This month, Arizona Governor Doug Ducey showed that he was committed to Arizona’s economic prosperity. Ducey announced that the state would invest $8.9 million into a new port of entry 5 miles west of Douglas. This new port should help improve trade between Arizona and Mexico while keeping emissions away from urban areas.
New Port to Help Old Douglas POE
Currently, there is one port of entry in the Douglas area that serves both personal and commercial traffic. The Raul H. Castro Port of Entry, which was built in 1933, struggles to handle both kinds of traffic. As a result, Arizona officials want to separate the two kinds of traffic. They also want to make sure that less commercial traffic goes through the city of Douglas itself. Removing that traffic from the city would somewhat mitigate the effects of the harmful emissions that commercial trucks give off.

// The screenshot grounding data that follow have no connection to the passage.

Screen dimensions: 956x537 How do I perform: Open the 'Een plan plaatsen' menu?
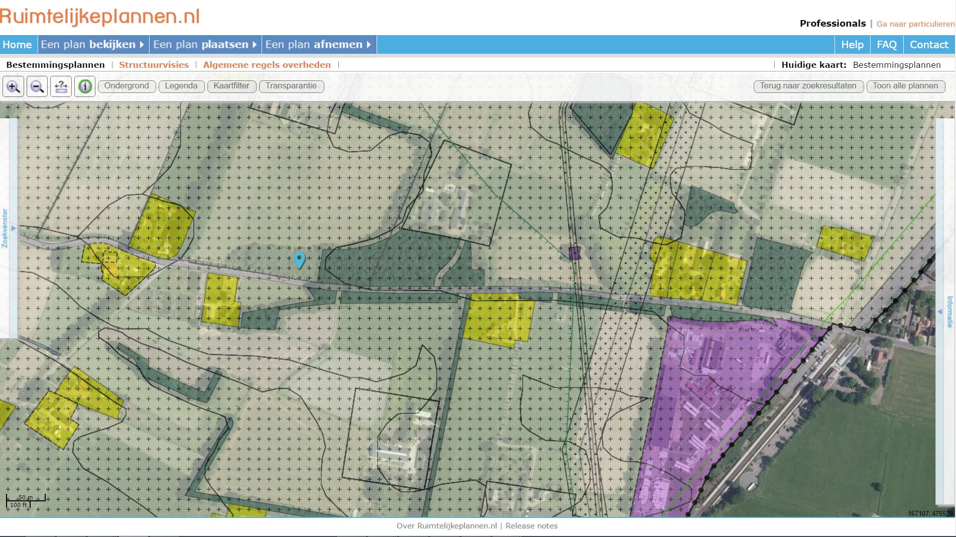tap(205, 44)
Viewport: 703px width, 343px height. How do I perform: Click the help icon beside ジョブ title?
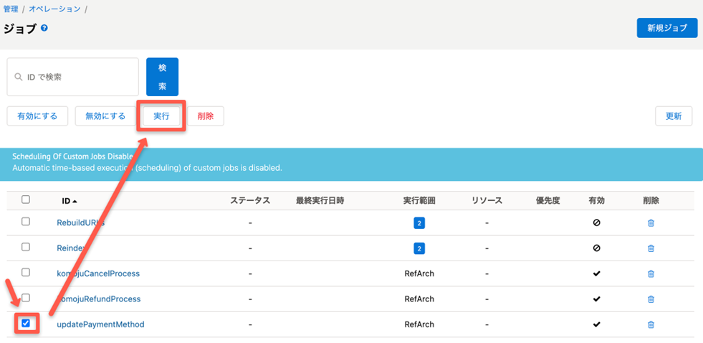point(44,29)
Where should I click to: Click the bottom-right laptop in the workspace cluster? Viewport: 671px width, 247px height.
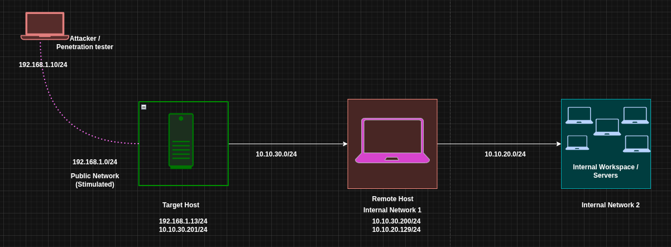coord(636,144)
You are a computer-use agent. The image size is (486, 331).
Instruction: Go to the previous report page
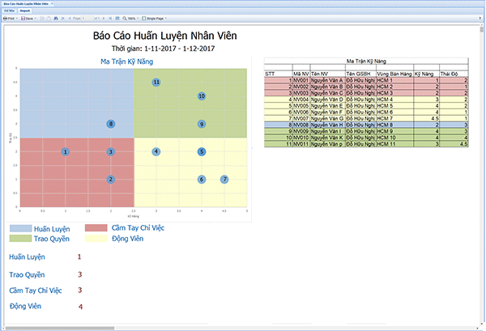(70, 19)
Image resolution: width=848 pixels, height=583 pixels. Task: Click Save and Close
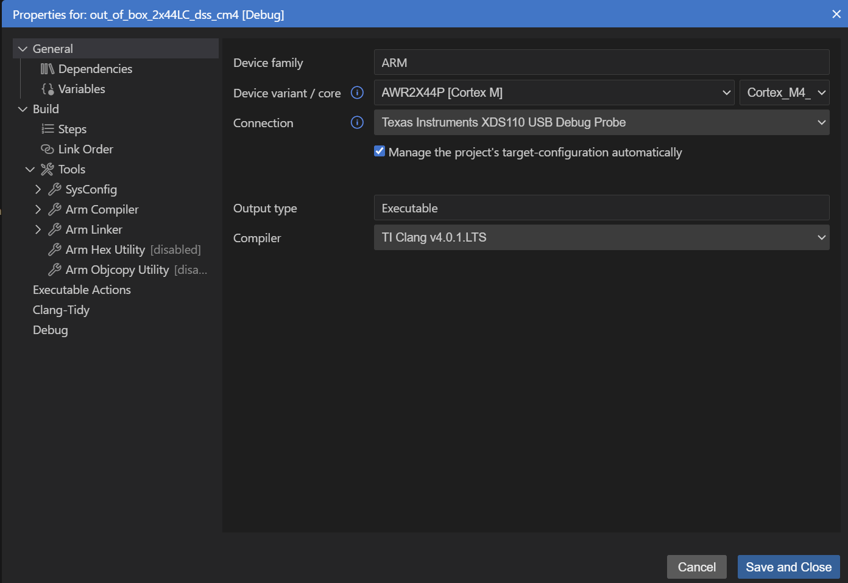788,567
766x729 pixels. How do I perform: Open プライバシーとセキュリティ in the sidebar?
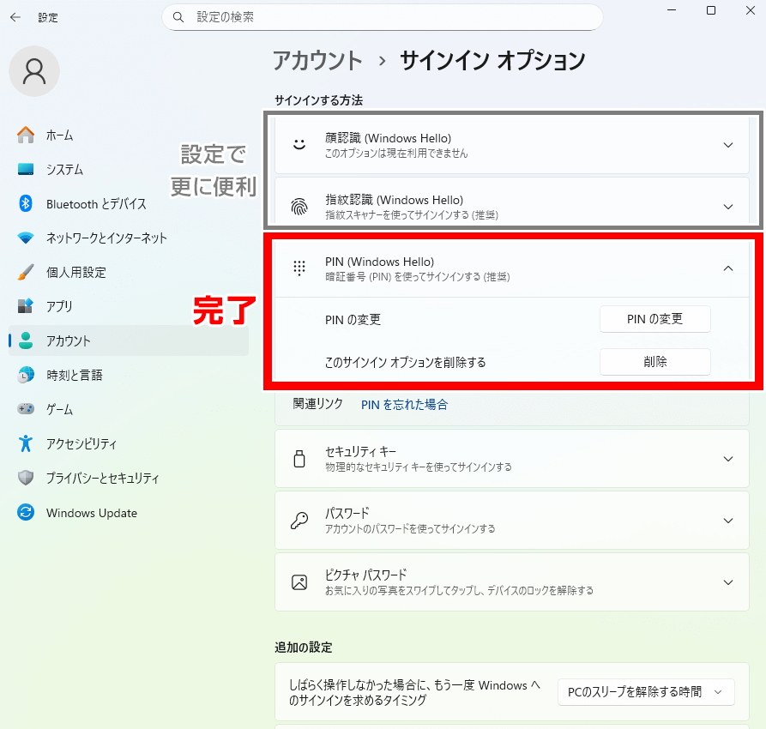[x=102, y=479]
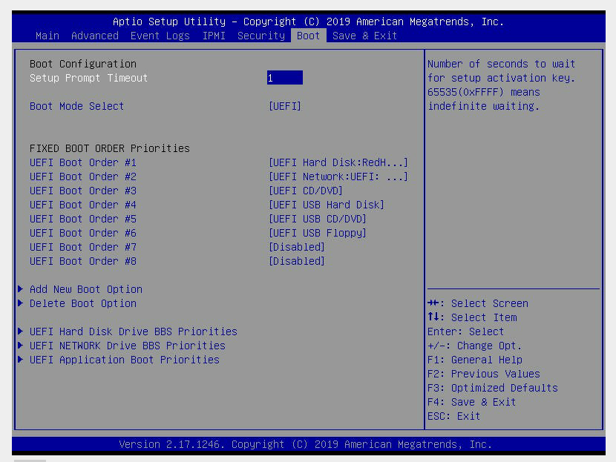
Task: Open Delete Boot Option submenu
Action: click(82, 303)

The new port of entry is just 5 miles west of the city, but that location will have significant impacts on the air quality in the city. Now, the estimated 28,000 trucks that go through Castro every year will instead go through the new port. This should not only have a positive impact on Douglas, however; it should also positively impact trade with Mexico.
Ducey Wants to Improve AZ-MX Trade
Governor Ducey is pushing to improve the flow of vehicles, and therefore economic efficiency, with Mexico. It’s all part of a larger economic plan to develop the entire area into an international trade corridor. Along with the new port, the state has earmarked funds to develop the area around the port into a commercial destination.
However, Ducey’s investment pales in comparison to federal investments. Arizona Senator Kyrsten Sinema said recently that the federal government has more than $200 million set aside to improve the old port. The Bipartisan Infrastructure Law will also pour $237.6 million into the new crossing.
With this combination of federal and state funds, Arizona hopes to modernize its border with Mexico. By increasing the flow of commercial trucks and personal vehicles, the state will improve its economy and set itself up well for the future.